Eating American food: A learned skill

Vicky Gunawan has her strategies for adapting to American food. They often involve sriracha sauce.

by Vicky Gunawan – Horizon News and Features Editor

Peanut butter and jelly sandwiches, peanut butter and celery, peanut butter and bananas, bacon and maple syrup, marshmallows on baked sweet potatoes, breakfast pizza, and the list of American foods goes on.

I like to try different foods from any culture, so, when I first came to the United States, I wanted to try everything. However, I quickly noticed a few odd differences about American cuisine. While many of these culinary quirks have been hard for me to stomach, I hope my observations help readers, both domestic and international students, recognize and appreciate what I’ve come to see as a uniquely American take on food.
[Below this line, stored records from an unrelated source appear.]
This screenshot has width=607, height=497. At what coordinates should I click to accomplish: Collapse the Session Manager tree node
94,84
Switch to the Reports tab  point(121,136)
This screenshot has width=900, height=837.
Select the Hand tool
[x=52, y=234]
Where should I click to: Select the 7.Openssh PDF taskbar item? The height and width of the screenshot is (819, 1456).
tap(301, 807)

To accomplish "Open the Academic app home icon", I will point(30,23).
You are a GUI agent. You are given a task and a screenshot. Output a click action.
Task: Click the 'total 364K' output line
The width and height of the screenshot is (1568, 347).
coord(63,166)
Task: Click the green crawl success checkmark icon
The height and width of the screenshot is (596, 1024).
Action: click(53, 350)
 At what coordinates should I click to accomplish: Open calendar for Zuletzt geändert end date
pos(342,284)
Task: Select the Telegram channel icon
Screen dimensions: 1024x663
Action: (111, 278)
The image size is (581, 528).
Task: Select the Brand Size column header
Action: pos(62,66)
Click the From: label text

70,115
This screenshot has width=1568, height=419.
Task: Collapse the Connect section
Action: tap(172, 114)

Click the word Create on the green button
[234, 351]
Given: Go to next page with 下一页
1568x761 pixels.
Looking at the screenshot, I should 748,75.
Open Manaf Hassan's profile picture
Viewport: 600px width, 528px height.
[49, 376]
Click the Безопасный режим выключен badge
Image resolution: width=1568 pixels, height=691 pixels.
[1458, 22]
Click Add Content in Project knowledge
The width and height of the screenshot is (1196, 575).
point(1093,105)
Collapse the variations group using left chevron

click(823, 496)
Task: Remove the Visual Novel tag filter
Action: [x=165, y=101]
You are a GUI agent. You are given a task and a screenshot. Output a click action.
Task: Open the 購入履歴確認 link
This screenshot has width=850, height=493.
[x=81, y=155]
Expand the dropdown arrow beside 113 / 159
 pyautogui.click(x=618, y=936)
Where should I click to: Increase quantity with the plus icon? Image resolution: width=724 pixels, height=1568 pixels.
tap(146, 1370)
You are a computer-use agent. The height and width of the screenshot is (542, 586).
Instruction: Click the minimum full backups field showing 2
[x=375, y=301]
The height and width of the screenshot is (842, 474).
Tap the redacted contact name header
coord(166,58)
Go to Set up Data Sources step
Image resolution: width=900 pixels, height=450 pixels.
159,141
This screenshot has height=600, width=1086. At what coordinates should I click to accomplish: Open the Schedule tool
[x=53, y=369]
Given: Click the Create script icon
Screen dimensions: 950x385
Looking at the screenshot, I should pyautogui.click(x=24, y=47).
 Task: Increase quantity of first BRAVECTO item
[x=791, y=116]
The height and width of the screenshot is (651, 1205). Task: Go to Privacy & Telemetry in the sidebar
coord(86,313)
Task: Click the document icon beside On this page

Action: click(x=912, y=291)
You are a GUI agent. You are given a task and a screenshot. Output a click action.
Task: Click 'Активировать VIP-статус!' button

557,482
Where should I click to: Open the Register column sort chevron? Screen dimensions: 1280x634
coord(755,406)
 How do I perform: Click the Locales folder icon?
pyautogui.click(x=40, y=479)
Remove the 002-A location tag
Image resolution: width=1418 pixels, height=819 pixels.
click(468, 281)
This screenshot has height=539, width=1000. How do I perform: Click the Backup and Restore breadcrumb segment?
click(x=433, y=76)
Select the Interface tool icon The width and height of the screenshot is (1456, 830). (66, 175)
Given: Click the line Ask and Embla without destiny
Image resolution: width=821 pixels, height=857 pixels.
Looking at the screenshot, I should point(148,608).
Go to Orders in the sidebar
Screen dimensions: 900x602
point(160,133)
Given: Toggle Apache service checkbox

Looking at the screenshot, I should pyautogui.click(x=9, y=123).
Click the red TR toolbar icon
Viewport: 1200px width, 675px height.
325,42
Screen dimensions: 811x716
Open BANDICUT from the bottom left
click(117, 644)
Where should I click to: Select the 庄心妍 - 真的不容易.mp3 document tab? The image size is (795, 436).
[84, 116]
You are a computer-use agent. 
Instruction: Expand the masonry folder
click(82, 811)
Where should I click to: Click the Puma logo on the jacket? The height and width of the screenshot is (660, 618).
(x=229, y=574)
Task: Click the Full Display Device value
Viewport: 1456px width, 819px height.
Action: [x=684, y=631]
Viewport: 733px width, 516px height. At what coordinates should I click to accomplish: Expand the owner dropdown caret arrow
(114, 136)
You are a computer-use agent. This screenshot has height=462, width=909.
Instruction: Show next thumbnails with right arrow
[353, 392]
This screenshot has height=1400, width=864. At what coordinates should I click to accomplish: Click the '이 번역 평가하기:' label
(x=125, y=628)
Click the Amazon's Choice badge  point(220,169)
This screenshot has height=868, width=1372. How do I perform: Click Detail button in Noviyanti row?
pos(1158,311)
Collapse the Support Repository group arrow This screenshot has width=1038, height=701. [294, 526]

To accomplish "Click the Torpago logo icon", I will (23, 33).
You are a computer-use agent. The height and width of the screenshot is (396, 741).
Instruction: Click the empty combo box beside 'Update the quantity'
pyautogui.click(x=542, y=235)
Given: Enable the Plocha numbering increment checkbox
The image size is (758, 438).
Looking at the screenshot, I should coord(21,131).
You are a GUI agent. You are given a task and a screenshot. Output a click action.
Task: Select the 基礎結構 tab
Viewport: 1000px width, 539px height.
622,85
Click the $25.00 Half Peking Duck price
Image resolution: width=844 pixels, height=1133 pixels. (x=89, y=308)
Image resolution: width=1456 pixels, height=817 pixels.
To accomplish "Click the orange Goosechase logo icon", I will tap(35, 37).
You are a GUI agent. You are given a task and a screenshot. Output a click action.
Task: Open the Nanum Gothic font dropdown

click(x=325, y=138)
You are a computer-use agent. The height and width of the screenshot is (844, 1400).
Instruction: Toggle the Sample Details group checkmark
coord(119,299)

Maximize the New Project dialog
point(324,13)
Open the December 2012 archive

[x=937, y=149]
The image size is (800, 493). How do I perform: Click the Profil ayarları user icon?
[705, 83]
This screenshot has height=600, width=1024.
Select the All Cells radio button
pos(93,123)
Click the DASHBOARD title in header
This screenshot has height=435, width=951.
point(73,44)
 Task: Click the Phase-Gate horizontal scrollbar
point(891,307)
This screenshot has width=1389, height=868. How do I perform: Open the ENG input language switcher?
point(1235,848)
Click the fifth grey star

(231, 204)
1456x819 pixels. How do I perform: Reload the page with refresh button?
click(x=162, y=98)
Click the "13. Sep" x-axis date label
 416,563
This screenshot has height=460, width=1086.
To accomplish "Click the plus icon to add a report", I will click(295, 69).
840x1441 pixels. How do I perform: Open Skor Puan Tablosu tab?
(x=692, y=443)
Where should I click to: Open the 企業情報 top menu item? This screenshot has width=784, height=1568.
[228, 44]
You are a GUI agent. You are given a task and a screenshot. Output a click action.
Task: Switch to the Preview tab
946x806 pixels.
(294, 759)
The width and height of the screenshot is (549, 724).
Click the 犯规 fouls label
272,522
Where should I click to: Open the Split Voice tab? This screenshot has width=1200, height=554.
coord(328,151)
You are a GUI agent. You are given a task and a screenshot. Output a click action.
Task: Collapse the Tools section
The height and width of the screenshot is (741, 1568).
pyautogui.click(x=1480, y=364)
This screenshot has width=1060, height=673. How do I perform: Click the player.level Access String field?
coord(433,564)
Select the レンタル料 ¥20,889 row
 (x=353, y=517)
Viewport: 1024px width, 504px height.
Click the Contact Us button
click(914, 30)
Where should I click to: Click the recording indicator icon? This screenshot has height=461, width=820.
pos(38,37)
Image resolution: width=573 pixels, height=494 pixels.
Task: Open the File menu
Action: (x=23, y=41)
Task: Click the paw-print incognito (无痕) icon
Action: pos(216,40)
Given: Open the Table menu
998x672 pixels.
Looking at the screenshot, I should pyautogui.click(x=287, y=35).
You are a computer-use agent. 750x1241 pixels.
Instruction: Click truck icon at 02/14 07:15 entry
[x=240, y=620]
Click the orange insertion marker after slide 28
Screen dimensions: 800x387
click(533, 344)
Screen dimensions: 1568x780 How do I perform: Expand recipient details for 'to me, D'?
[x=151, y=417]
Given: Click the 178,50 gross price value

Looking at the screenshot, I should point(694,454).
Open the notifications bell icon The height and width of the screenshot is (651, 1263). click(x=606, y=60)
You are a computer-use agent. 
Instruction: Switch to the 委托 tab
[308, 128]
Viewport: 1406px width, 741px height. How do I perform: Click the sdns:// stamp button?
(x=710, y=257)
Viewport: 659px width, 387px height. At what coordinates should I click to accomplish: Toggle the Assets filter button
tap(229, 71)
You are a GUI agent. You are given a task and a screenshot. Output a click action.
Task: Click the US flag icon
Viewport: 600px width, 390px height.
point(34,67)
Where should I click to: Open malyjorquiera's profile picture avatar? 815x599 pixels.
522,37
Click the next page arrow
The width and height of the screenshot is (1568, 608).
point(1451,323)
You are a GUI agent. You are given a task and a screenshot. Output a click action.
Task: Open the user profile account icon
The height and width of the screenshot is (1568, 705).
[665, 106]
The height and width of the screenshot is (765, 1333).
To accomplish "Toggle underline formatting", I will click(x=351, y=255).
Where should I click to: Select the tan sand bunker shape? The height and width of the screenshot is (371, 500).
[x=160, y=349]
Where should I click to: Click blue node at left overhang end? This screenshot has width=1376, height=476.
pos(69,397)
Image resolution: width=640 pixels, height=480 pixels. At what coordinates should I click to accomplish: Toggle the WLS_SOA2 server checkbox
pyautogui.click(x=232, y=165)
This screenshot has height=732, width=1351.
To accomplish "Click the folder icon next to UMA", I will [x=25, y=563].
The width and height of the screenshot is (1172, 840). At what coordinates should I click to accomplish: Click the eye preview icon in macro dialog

Cheese, cheese, and more cheese

Cheese in soups, cheese in and on pasta, cheese in sandwiches, cheese in baked potatoes, cheese in burritos, cheese in casseroles, and another thing called cheesecake that uses cream cheese, which is just another type of cheese. For a person who came from a country where cheese is considered a luxury, this is just outrageous! I continue to wonder how Americans can eat cheese for almost every single meal (including breakfast).

The breader the better

When I got to the second or third week of school, I started to realize that we had sandwiches or hamburgers or the like for a lot of meals. Some days, we even had them for lunch and dinner. Overloaded on bread, I soon ended up avoiding it for about two weeks and only ate bread two or three times a week afterwards, sometimes I didn’t even eat bread for three weeks. (I cannot really complain about this, though. I worked in the kitchen of a summer camp this past summer, and I knew exactly how tiring kitchen work could be and how sometimes we just felt like serving something simpler like sandwiches or hamburgers.)

Assaulted by salt

In addition, I generally find American food to be really salty. Often times when I ate something at the cafeteria, I had to mix it with another food or add some spices so that I could gulp it down. I remember one main dish, an egg casserole (with cheese on top). It didn’t look salty, so I took quite a lot of it. I choked, it was so salty. Yet I saw some people who sat at another table sprinkling more salt on the dish like it was tasteless. My solution to the saltiness is to add hot sauce and every single spice available on the counter to get rid of the saltiness. I did not mind it as much after that, since I love spicy food.

Speaking of salt, please take my observations with a grain of it. Although there are numerous differences between the food from other cultures (including American) and the food where I came from, Indonesia, I still want to try them no matter what. Sometimes what makes a food typical of a culture is what makes the food very tasty, and special, too.